== The problem ==
Go through the listing below and output exactly the line with "Instruction: Minimize the", the line with "This screenshot has width=2576, height=1449.", and each line between; omit the rest.

== Extracted data ==
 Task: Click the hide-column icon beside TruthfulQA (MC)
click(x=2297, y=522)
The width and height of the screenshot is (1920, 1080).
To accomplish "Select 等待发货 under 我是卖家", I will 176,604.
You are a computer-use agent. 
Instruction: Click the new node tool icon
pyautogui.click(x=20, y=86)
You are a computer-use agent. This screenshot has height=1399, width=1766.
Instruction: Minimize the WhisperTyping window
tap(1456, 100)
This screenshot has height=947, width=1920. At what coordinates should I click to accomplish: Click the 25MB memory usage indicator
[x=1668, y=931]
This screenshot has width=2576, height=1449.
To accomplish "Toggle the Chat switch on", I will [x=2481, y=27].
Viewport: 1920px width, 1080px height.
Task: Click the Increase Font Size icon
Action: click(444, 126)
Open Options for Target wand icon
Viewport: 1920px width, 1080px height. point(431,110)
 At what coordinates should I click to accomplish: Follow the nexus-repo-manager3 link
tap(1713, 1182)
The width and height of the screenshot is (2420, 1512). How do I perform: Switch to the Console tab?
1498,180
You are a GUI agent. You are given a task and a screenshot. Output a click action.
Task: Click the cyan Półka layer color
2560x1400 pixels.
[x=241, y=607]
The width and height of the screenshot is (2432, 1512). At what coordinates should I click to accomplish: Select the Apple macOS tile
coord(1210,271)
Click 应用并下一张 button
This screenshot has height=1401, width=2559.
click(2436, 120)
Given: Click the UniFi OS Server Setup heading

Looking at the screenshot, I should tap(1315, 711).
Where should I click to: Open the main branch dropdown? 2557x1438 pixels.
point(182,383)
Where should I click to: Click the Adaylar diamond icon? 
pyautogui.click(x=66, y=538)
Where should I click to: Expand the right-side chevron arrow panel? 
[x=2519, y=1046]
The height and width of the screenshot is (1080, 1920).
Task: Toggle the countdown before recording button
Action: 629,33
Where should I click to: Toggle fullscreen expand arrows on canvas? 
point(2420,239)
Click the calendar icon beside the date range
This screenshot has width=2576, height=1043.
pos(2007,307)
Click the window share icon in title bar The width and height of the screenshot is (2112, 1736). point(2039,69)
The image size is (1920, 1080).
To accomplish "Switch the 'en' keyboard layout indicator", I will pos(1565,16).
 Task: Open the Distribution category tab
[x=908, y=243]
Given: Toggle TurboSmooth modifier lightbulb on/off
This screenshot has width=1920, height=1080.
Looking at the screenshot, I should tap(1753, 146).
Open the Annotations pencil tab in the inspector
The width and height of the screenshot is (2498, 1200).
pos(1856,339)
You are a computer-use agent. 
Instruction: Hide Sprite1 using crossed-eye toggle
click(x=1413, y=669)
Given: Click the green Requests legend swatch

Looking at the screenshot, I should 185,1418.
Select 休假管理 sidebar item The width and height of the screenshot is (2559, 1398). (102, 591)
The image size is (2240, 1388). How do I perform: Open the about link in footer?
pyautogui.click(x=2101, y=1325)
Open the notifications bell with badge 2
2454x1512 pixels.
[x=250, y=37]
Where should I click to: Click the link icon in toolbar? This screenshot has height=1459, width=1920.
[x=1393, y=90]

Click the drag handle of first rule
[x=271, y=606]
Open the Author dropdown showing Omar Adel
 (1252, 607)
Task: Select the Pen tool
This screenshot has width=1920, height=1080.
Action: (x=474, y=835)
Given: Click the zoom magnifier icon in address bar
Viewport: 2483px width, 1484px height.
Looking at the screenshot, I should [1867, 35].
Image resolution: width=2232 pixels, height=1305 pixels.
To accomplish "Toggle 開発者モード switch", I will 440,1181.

== Answer to the problem ==
Instruction: Minimize the WhisperTyping window
tap(1456, 100)
This screenshot has height=947, width=1920. At what coordinates should I click to accomplish: Click the 25MB memory usage indicator
[x=1668, y=931]
This screenshot has width=2576, height=1449.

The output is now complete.